Сама же на добродетель обратилась больше прежнего. И так поживши с мужем своим много лет в добродетели и чистоте, по закону Божию, родила десятерых сыновей и трех дочерей. Из них четверо сыновей и две дочери во младенчестве померли; а шестерых сыновей и одну дочь она с супругом своим воспитала, прославляя Бога, потому что помнила слова апостола Павла к Тимофею: «Жена спасется чадородия ради». Об умерших же младенцах благодарила Бога, взывая: «Господь даде, Господь и взят». Потому что слышала она слова Златоуста: «Блаженных младенцев блаженное почивание, ибо о чем имут дати ответ? Никакого искуса греховного не сотворили. Причтены они с сынами Иова и с избиенными от Ирода младенцами, и славят Бога вместе с ангелами, и о родителях своих Бога молят». Потому об умерших детях она не скорбела, а о живых веселилась.

Но ей суждена была скорбь, тяжкая для материнского сердца: старший сын ее был убит слугою. Это сильно огорчило ее, но она еще имела столько твердости, что утешала супруга своего. Скоро после того другой сын убит был на царской службе – она и эту потерю перенесла благодушно. Однако эти две потери так потрясли ее, что она сильно упрашивала супруга дозволить ей вступить в монастырь. Супруг удержал ее. «Твое дело, – говорил он, – воспитывать детей для Господа». Он читал ей книги Козьмы пресвитера и других блаженных учителей, где сказано: «Не спасут нас ризы черные, если не по монашескому чину живем; и не погубят нас ризы белые, если богоугодное творим. Кто, не стерпя нищеты, отходит в монастырь, не думая пещись о детях, тот не труда ищет и не любви Божией, но хочет только отдыхать. А дети осиротевшие плачутся и клянут, говоря: зачем же родители наши, родив нас, оставили в такой бедности и нужде? Если и чужих сирот велено кормить, то тем больше не морить своих». И многие другие божественные писания читал он пред нею.

-- Обязательные задания --
a. Перепишите из фрагмента документа участок от «Сама же на добродетель» до «о живых веселилась.» включительно.
b. Переведите на английский язык предложение из фрагмента документа: «Это сильно огорчило ее, но она еще имела столько твердости, что утешала супруга своего.»
С фрагментом документа следующие строки никак не связаны.

-- Перечень данных --
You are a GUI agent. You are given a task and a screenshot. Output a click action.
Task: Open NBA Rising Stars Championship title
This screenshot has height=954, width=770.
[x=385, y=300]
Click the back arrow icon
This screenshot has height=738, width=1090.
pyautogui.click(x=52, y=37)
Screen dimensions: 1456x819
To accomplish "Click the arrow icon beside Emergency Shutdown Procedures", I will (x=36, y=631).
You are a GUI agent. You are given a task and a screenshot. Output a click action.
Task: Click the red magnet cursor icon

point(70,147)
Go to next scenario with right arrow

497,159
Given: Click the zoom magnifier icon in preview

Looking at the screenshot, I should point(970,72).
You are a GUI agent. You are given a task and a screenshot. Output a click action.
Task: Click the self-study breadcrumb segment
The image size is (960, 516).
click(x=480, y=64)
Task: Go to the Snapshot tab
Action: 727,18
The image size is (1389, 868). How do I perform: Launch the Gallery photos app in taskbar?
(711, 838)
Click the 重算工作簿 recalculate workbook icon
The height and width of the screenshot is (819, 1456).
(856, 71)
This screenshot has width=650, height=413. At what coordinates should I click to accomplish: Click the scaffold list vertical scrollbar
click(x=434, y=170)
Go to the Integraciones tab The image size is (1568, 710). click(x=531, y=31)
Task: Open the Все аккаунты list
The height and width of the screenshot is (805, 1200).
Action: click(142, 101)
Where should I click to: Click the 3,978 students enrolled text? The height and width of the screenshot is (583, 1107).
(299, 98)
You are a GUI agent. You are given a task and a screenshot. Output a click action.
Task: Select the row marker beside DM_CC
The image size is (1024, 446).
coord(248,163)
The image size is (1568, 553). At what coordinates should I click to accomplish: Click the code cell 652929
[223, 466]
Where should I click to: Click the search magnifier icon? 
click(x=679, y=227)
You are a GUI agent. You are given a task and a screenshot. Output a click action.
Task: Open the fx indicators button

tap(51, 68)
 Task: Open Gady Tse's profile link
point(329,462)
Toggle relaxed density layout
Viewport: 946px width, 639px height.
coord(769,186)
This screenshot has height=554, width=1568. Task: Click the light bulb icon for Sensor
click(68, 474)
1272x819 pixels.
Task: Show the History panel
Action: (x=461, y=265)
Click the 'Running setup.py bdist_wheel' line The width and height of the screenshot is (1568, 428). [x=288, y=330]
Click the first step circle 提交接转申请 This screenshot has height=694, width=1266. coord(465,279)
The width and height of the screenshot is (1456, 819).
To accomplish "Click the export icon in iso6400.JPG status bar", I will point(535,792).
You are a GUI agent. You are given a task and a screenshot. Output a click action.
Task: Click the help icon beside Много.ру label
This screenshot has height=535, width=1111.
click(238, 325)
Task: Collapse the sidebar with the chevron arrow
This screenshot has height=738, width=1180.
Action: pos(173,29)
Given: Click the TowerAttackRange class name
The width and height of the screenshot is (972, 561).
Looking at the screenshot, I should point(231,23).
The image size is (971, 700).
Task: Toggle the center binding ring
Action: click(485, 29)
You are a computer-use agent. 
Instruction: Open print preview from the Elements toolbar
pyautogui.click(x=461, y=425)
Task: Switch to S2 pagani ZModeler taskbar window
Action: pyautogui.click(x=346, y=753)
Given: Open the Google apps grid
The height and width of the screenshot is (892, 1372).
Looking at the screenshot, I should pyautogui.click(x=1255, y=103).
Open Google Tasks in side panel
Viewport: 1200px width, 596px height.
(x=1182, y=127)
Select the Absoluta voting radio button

-- Решения заданий --
a.
Сама же на добродетель обратилась больше прежнего. И так поживши с мужем своим много лет в добродетели и чистоте, по закону Божию, родила десятерых сыновей и трех дочерей. Из них четверо сыновей и две дочери во младенчестве померли; а шестерых сыновей и одну дочь она с супругом своим воспитала, прославляя Бога, потому что помнила слова апостола Павла к Тимофею: «Жена спасется чадородия ради». Об умерших же младенцах благодарила Бога, взывая: «Господь даде, Господь и взят». Потому что слышала она слова Златоуста: «Блаженных младенцев блаженное почивание, ибо о чем имут дати ответ? Никакого искуса греховного не сотворили. Причтены они с сынами Иова и с избиенными от Ирода младенцами, и славят Бога вместе с ангелами, и о родителях своих Бога молят». Потому об умерших детях она не скорбела, а о живых веселилась.

b. This grieved her deeply, but she still had enough fortitude to comfort her husband.